→ JOB:
Lay out the listing as a JSON list of strings, one per line, starting at the line containing "At what coordinates" and ending at the line containing "[1369, 669]", with blank lines omitted. Leave the pictures out of the answer.

→ DATA:
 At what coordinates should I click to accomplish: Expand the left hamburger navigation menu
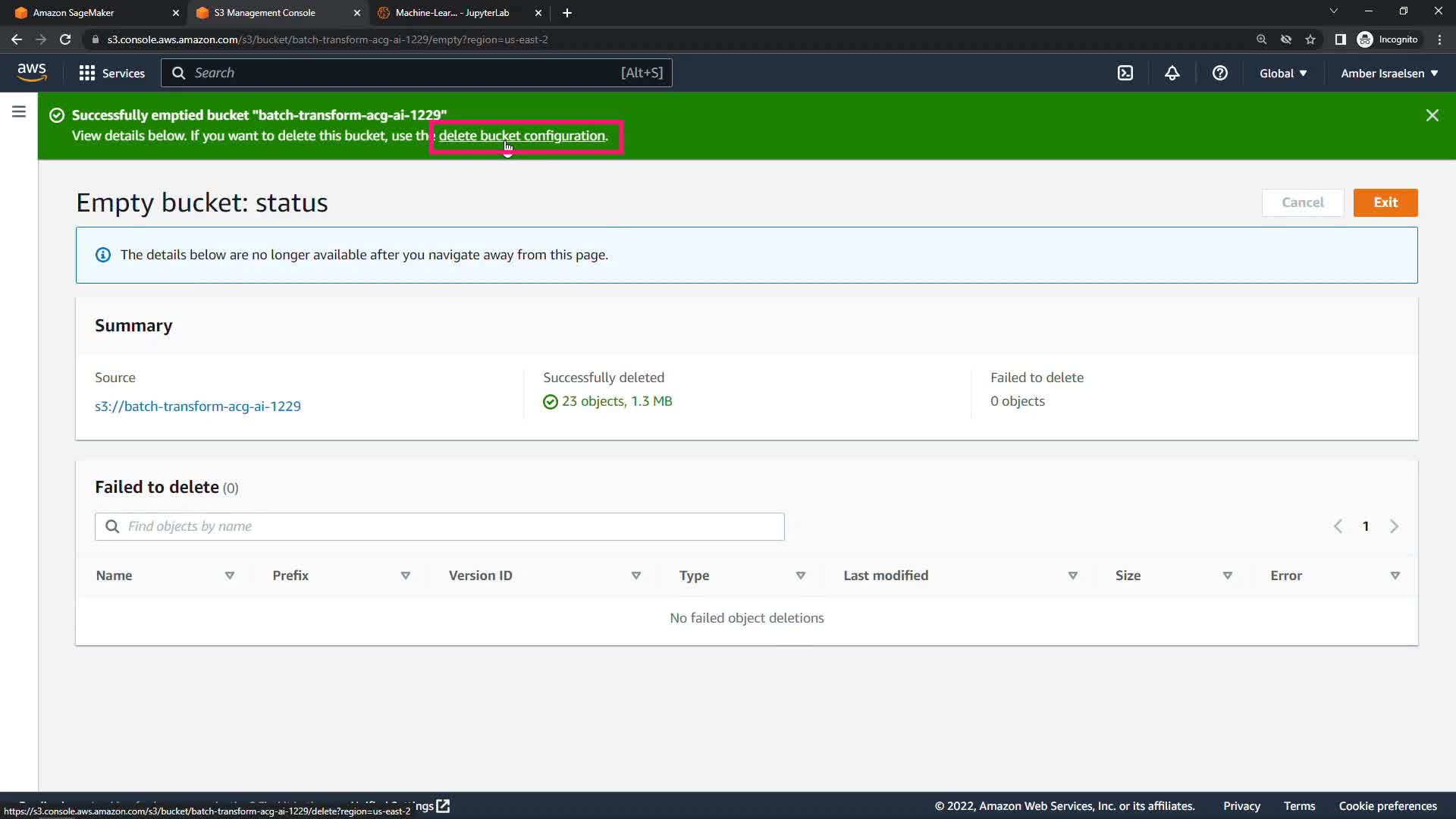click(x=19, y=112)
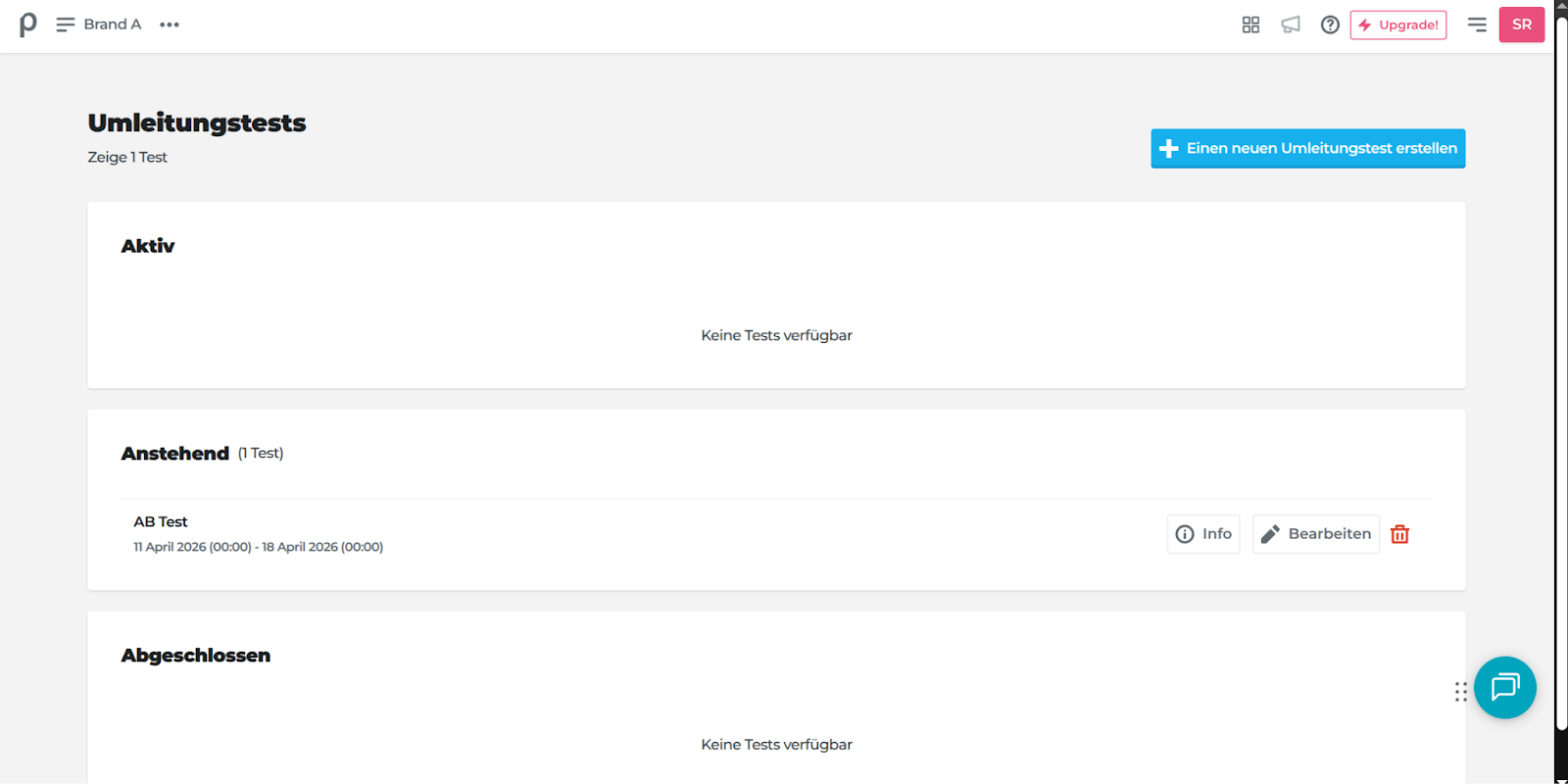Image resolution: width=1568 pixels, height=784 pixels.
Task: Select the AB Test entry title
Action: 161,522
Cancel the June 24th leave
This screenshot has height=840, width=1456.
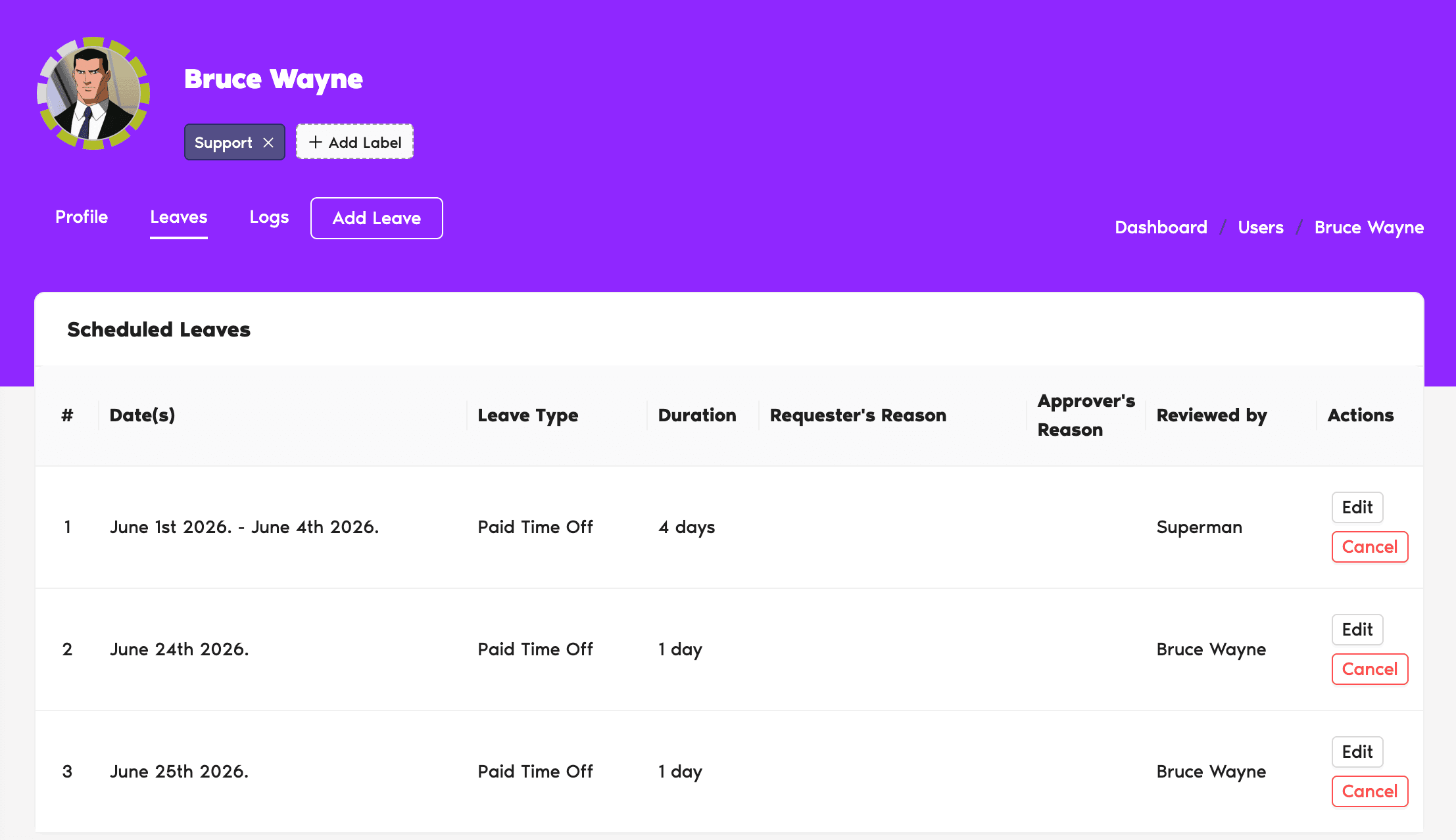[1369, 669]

---

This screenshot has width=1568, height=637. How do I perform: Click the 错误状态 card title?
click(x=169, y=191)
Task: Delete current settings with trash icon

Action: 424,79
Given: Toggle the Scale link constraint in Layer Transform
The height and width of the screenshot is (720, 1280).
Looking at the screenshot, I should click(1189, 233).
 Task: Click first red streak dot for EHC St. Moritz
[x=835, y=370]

* * *

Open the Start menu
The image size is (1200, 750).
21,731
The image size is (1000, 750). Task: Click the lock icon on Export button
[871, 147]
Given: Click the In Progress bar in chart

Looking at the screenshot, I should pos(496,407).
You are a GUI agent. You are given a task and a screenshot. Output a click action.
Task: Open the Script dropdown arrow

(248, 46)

→ RESULT FOR THIS TASK:
[
  " At what coordinates should I click to accomplish: Expand the left hamburger navigation menu",
  "click(x=19, y=112)",
  "Image resolution: width=1568 pixels, height=784 pixels.",
  "Task: Select the AB Test entry title",
  "Action: 161,522",
  "Cancel the June 24th leave",
  "This screenshot has height=840, width=1456.",
  "[1369, 669]"
]